WORK ITEM:
Please reproduce the records, omitting nothing and changing nothing.

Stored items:

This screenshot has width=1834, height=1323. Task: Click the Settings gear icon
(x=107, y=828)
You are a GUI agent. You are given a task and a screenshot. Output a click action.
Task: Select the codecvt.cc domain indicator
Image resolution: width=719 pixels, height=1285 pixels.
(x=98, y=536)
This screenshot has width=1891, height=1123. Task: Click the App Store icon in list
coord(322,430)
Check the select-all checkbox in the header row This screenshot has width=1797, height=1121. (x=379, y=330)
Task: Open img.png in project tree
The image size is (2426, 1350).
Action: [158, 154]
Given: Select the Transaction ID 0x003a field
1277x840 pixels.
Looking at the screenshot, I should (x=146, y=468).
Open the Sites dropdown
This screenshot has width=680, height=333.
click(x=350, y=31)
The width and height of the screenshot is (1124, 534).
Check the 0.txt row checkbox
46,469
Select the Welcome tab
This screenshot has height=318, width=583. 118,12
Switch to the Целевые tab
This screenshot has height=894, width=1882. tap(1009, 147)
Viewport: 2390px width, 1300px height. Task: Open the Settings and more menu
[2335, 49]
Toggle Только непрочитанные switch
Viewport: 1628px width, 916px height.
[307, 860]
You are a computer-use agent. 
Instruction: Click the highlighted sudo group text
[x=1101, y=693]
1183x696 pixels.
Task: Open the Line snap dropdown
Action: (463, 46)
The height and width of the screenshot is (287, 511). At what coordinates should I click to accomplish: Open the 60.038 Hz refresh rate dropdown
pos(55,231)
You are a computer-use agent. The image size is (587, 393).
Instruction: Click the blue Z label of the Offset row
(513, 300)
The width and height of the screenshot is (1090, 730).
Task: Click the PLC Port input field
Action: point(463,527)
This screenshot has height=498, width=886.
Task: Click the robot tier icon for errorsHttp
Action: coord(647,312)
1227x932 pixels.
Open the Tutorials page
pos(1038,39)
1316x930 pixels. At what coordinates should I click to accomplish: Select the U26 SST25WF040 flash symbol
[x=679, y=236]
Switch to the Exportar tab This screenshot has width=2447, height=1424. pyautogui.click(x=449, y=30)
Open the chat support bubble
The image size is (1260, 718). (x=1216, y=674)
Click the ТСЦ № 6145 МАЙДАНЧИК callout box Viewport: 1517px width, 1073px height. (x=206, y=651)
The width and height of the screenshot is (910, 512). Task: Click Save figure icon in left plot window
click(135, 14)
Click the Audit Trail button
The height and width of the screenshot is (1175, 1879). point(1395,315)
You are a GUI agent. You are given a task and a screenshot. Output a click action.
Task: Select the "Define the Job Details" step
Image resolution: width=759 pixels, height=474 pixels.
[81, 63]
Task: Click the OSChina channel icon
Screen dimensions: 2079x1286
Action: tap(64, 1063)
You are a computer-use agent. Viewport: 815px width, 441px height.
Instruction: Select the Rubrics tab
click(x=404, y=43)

EXERCISE OUTPUT:
This screenshot has width=1834, height=1323. Task: Click the Settings gear icon
(x=107, y=828)
You are a GUI agent. You are given a task and a screenshot. Output a click action.
Task: Select the codecvt.cc domain indicator
Image resolution: width=719 pixels, height=1285 pixels.
(x=98, y=536)
This screenshot has width=1891, height=1123. Task: Click the App Store icon in list
coord(322,430)
Check the select-all checkbox in the header row This screenshot has width=1797, height=1121. (x=379, y=330)
Task: Open img.png in project tree
The image size is (2426, 1350).
Action: [158, 154]
Given: Select the Transaction ID 0x003a field
1277x840 pixels.
Looking at the screenshot, I should (x=146, y=468).
Open the Sites dropdown
This screenshot has width=680, height=333.
click(x=350, y=31)
The width and height of the screenshot is (1124, 534).
Check the 0.txt row checkbox
46,469
Select the Welcome tab
This screenshot has height=318, width=583. 118,12
Switch to the Целевые tab
This screenshot has height=894, width=1882. tap(1009, 147)
Viewport: 2390px width, 1300px height. Task: Open the Settings and more menu
[2335, 49]
Toggle Только непрочитанные switch
Viewport: 1628px width, 916px height.
[307, 860]
You are a computer-use agent. 
Instruction: Click the highlighted sudo group text
[x=1101, y=693]
1183x696 pixels.
Task: Open the Line snap dropdown
Action: (463, 46)
The height and width of the screenshot is (287, 511). At what coordinates should I click to accomplish: Open the 60.038 Hz refresh rate dropdown
pos(55,231)
You are a computer-use agent. The image size is (587, 393).
Instruction: Click the blue Z label of the Offset row
(513, 300)
The width and height of the screenshot is (1090, 730).
Task: Click the PLC Port input field
Action: point(463,527)
This screenshot has height=498, width=886.
Task: Click the robot tier icon for errorsHttp
Action: coord(647,312)
1227x932 pixels.
Open the Tutorials page
pos(1038,39)
1316x930 pixels. At what coordinates should I click to accomplish: Select the U26 SST25WF040 flash symbol
[x=679, y=236]
Switch to the Exportar tab This screenshot has width=2447, height=1424. pyautogui.click(x=449, y=30)
Open the chat support bubble
The image size is (1260, 718). (x=1216, y=674)
Click the ТСЦ № 6145 МАЙДАНЧИК callout box Viewport: 1517px width, 1073px height. (x=206, y=651)
The width and height of the screenshot is (910, 512). Task: Click Save figure icon in left plot window
click(135, 14)
Click the Audit Trail button
The height and width of the screenshot is (1175, 1879). point(1395,315)
You are a GUI agent. You are given a task and a screenshot. Output a click action.
Task: Select the "Define the Job Details" step
Image resolution: width=759 pixels, height=474 pixels.
[81, 63]
Task: Click the OSChina channel icon
Screen dimensions: 2079x1286
Action: tap(64, 1063)
You are a computer-use agent. Viewport: 815px width, 441px height.
Instruction: Select the Rubrics tab
click(x=404, y=43)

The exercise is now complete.